Юноша, не долго раздумывая, решительно направился к кабинету начальника школы генералу Синельникову.
— Я на парад и в церковь не пойду! — заявил он.
— Что-о-о?! — не веря своим ушам, вскричал Синельников. Он весь побагровел. — Повтори, что ты сказал?!
— Я на парад и в церковь не пойду! — твердо ответил Анатолий.
— Почему не пойдешь?! — Генерал вышел из-за стола и вплотную приблизился к бунтарю. — Отвечай!
— Я сам именинник. Завтра мне исполнится семнадцать лет!
— Ишь какой король объявился! Говоришь, завтра семнадцать лет тебе будет? Хорошо. Посидишь, значит, в карцере семнадцать суток на хлебе и на воде.
— Не запугаете! — закричал Анатолий.
— Замолчать, негодяй!
На крик генерала прибежали дежурный по училищу фельдфебель и дневальный. Железнякова схватили и потащили в карцер.
Потеряв власть над собой, в ярости арестованный Анатолий разбил стекла в окне, сильно порезал руки. Но на окне была железная решетка. Он бросился к дверям, начал бить по ним табуреткой и бил до тех пор, пока не упал обессиленный.

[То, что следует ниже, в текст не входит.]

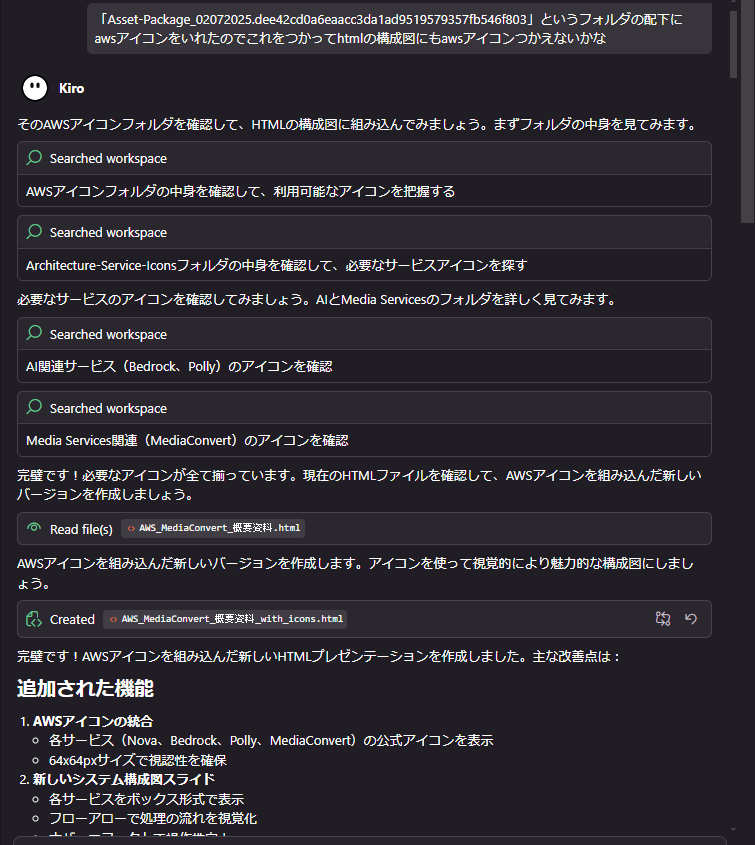Image resolution: width=755 pixels, height=845 pixels.
Task: Click the Kiro ghost avatar icon
Action: 35,88
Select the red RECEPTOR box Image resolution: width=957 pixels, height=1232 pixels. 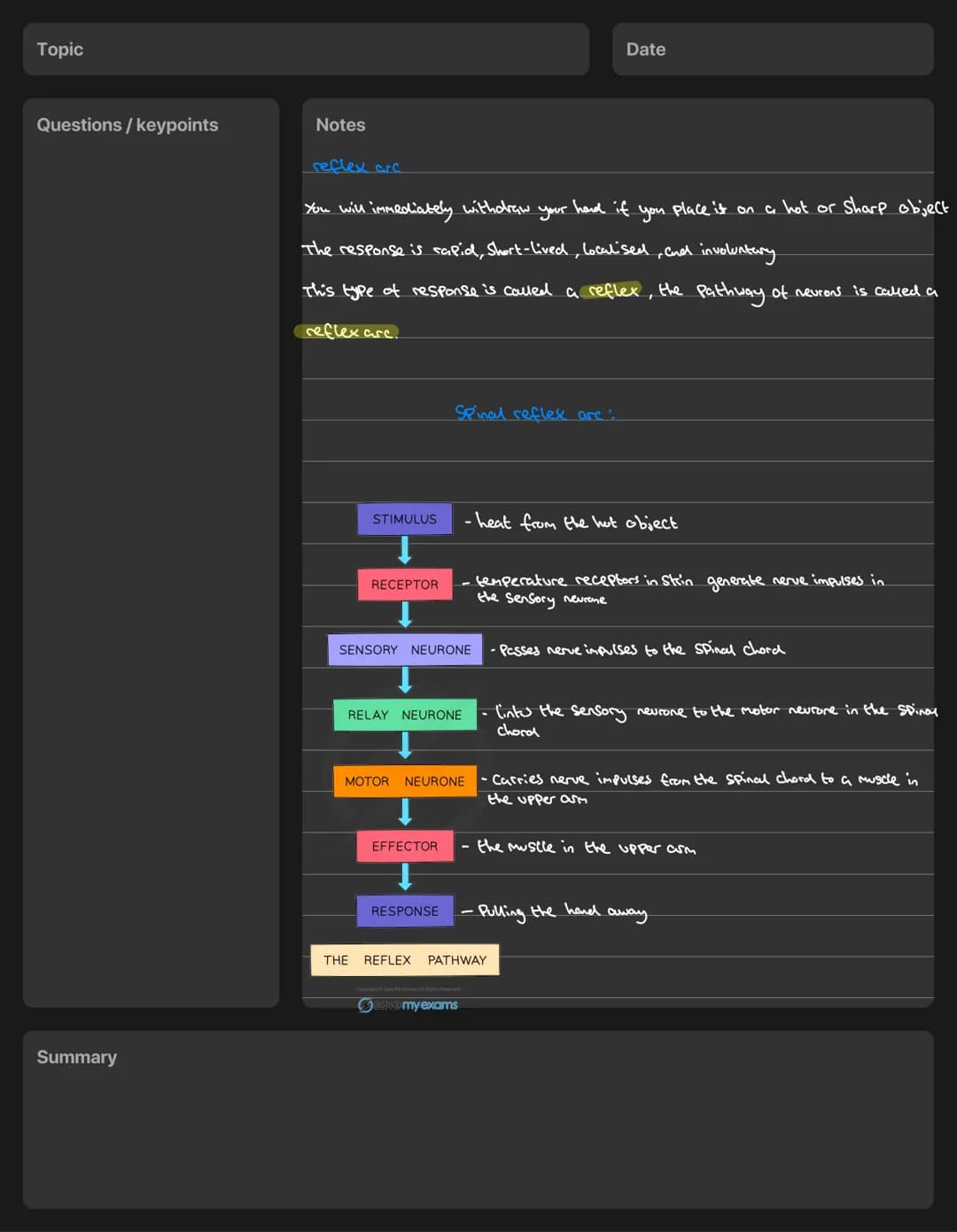[405, 585]
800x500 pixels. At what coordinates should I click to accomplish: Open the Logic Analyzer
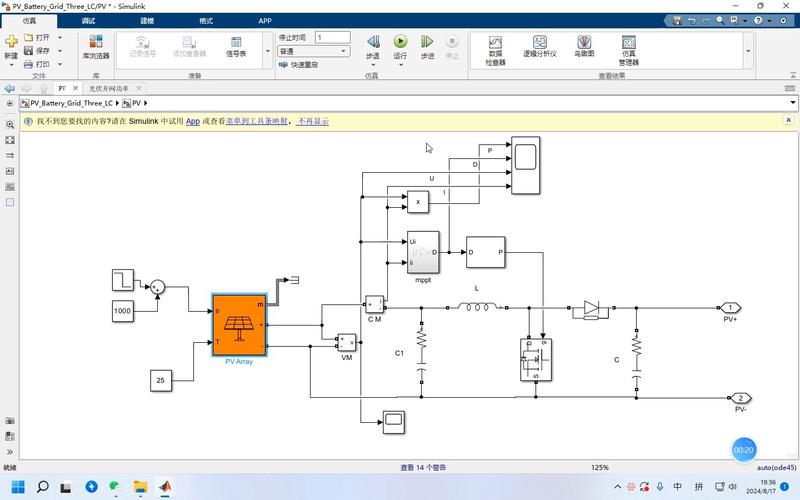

6 мая 1912 года в актовом зале Лефортовской военно-фельдшерской школы выстроились все учащиеся. Был зачитан приказ об исключении Анатолия Железнякова из школы как «личности вполне вредной и безнравственной».
— Сними казенное обмундирование! — приказал командир роты.
Анатолий снял мундир, сбросил сапоги.
— Уведите его! — приказал генерал Синельников.
Мать встретила сына у подъезда школы. Анатолий боялся увидеть ее в слезах. Но этого не случилось. Мария Павловна дрожащими от волнения руками обняла его и стала утешать:
— Ничего, ничего, Тошенька, как-нибудь проживем…
— Проживем, мама! Я найду работу. Но мучителям народа служить не буду!
— Что ты, что ты, сынок, нельзя так говорить! — в ужасе шептала мать. — Пойдем скорей домой!
Марию Павловну дерзкий поступок сына испугал, но он не был для нее неожиданностью. Она видела, как прямой и горячий Анатолий мучился, тяготился учебой и муштрой, которые царили в школе, и все время чувствовала себя виноватой в том, что уговорила его поступить учиться в Лефортовку. Она ждала, что он не выдержит, сбежит оттуда. Теперь же случилось другое, худшее, но она благодарила судьбу за то, что все обошлось только исключением из школы, а ведь могло быть и хуже… Время-то наступило какое!
Вскоре семья Железняковых переселилась в Богородск, где Анатолию удалось устроиться учеником в аптеку при Глуховской мануфактуре Морозова.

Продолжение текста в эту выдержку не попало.